Tech: Apple v the rest as a rift opens in Silicon Valley

The iPhone maker is distancing itself from the data-grabbing antics of Facebook and Google. It can afford to: it’s worth almost a trillion dollars.


IT HAS become fashionable to talk about the big four tech companies — or “Gafa” (Google, Amazon, Facebook and Apple) — as if they were one. Yet Apple has recently distanced itself from the others, with Tim Cook, Apple’s chief executive, describing Facebook’s practices as an “invasion of privacy” — an opinion that Mark Zuckerberg, the social network’s co-founder, dismissed as “glib”.

The war of words intensified when Apple announced that in the next version of its operating systems for computers and handheld devices, it would jam tools developed by Facebook to track users.
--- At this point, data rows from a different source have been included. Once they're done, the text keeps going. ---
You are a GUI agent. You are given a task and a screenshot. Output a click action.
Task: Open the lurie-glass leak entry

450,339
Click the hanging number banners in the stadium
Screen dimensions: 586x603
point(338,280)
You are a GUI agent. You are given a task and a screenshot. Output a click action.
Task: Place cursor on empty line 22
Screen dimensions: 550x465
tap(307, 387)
Apple will also encourage people to limit their screen time — bad news for addictive social networks.

This highlights the difference between Apple and other Silicon Valley giants. At its heart, it sells hardware, while Google and Facebook are data companies. Amazon’s Jeff Bezos — the world’s richest person, with an estimated worth of £100bn — also runs a data-dependent business, despite sidelines such as The Washington Post and the spaceflight pioneer Blue Origin.
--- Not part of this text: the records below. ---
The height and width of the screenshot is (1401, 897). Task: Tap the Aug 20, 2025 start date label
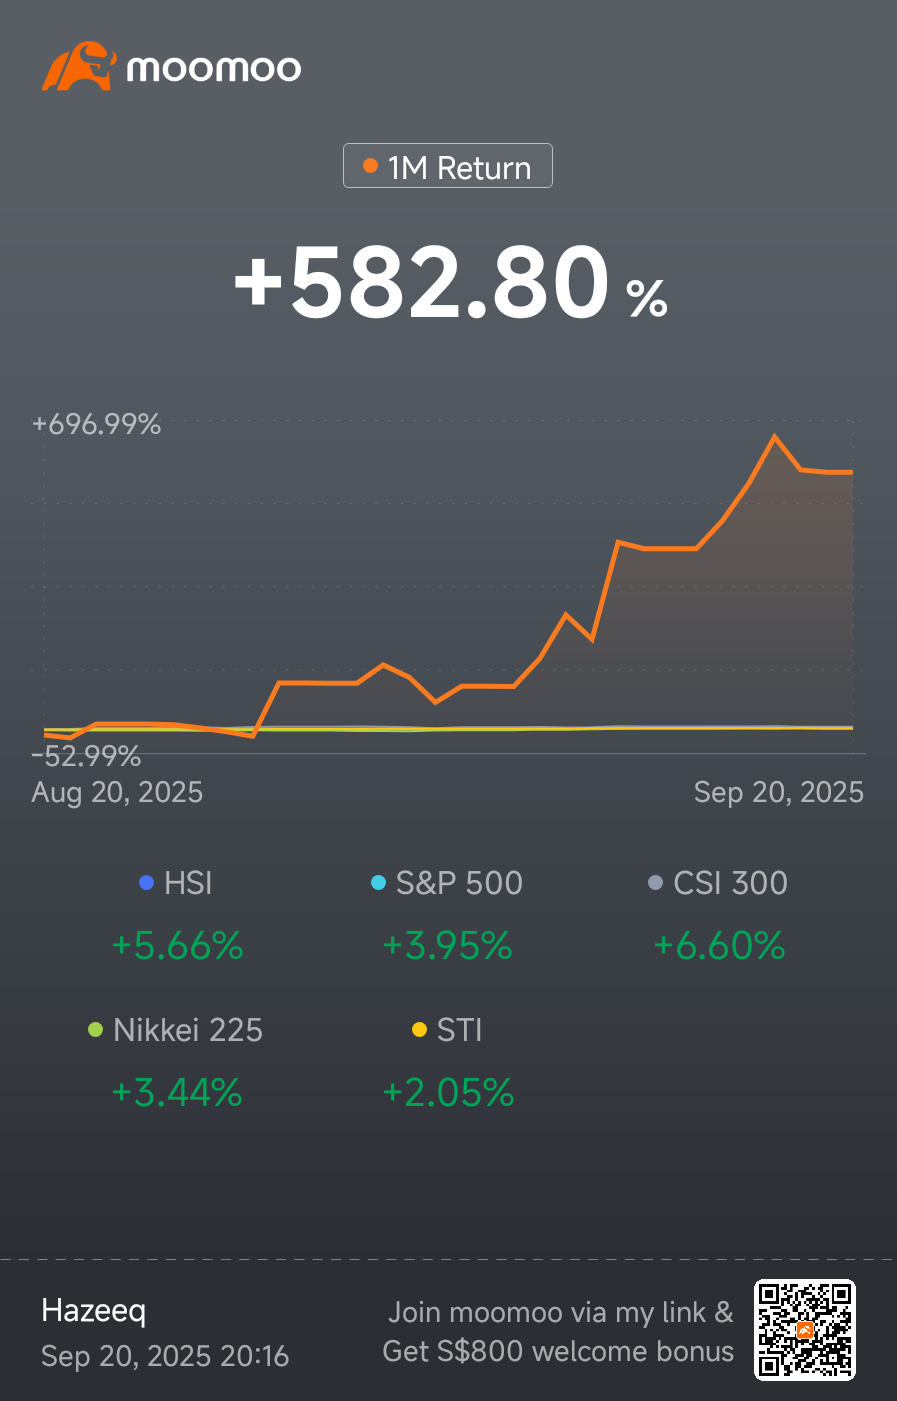117,792
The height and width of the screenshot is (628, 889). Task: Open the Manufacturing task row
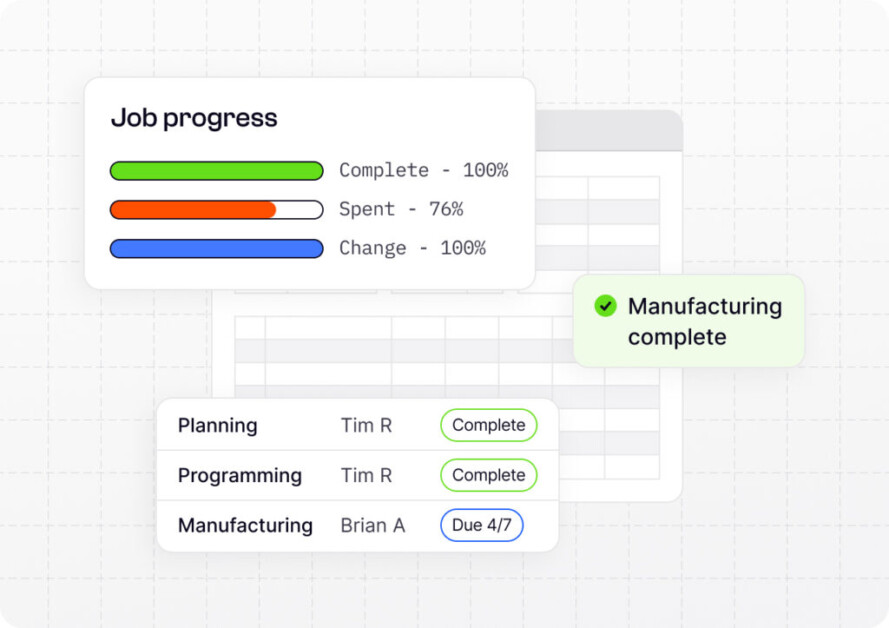click(x=245, y=525)
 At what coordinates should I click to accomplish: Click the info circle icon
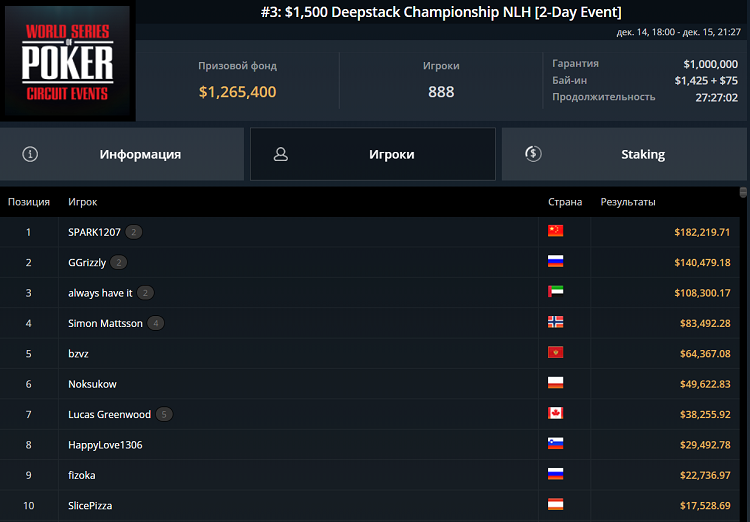click(x=30, y=154)
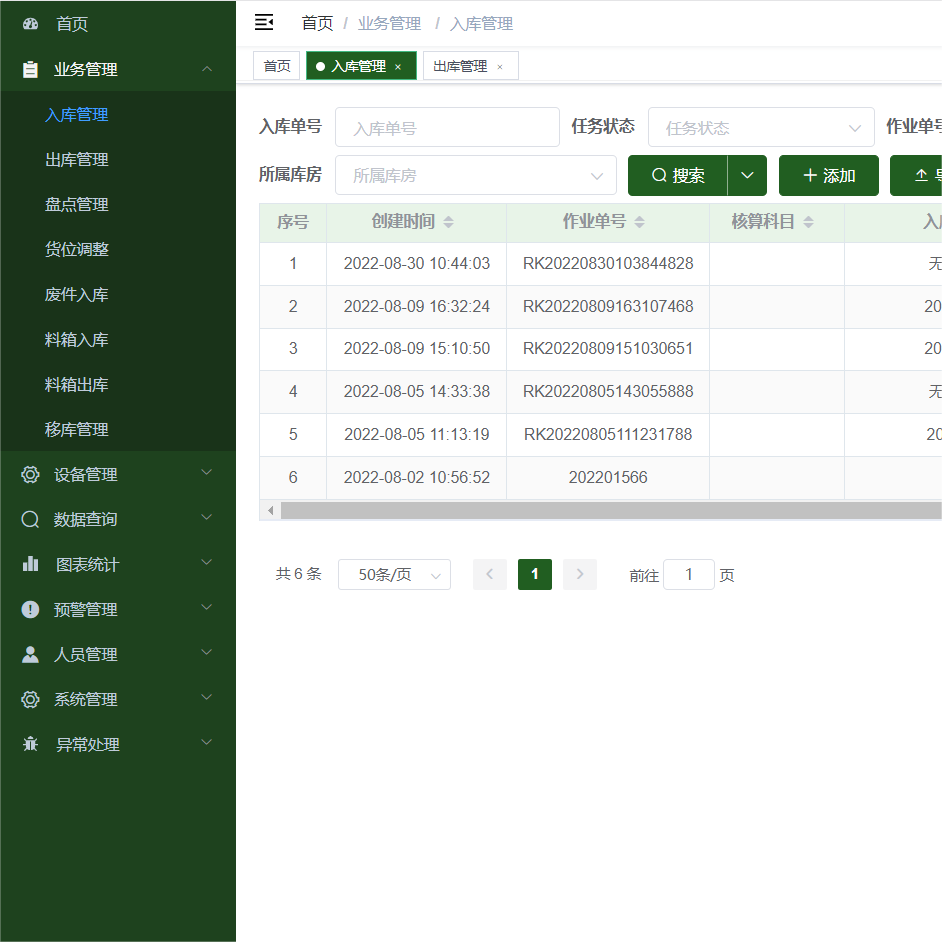Screen dimensions: 942x942
Task: Close the 出库管理 tab
Action: 500,67
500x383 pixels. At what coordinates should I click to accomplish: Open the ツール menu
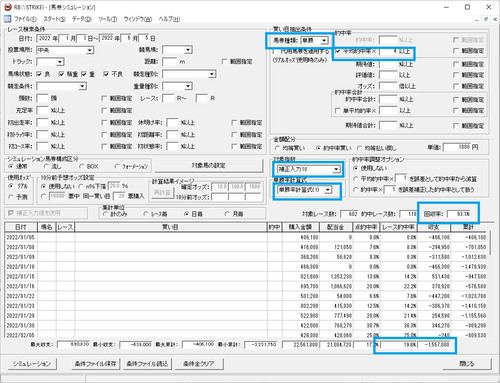107,19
Seen in this way, Apple begins to look like the good guy. True, the flashy showmanship of the Steve Jobs era is gone — and since Jobs’s death, the company has failed to design a new product as groundbreaking as the iPad or iPhone. Its streaming service, Apple Music, was not launched until 2015, seven years after Spotify, and its investment in original programming, to rival Amazon and Netflix, has yet to generate a hit show.

Still, the idea that Apple is a poor relation says something about the insane expectations we place on the big four. In reality, Apple’s hardware business has been so successful that it hasn’t needed to diversify: it is on course to be the first company valued at a trillion dollars. And while iPhone sales have slowed, the company has kept investors happy by announcing it will start using its huge cash pile for acquisitions and to buy back stock.

Under Jobs, Apple grabbed the headlines. Now it grabs cash. But rather that than sell our data.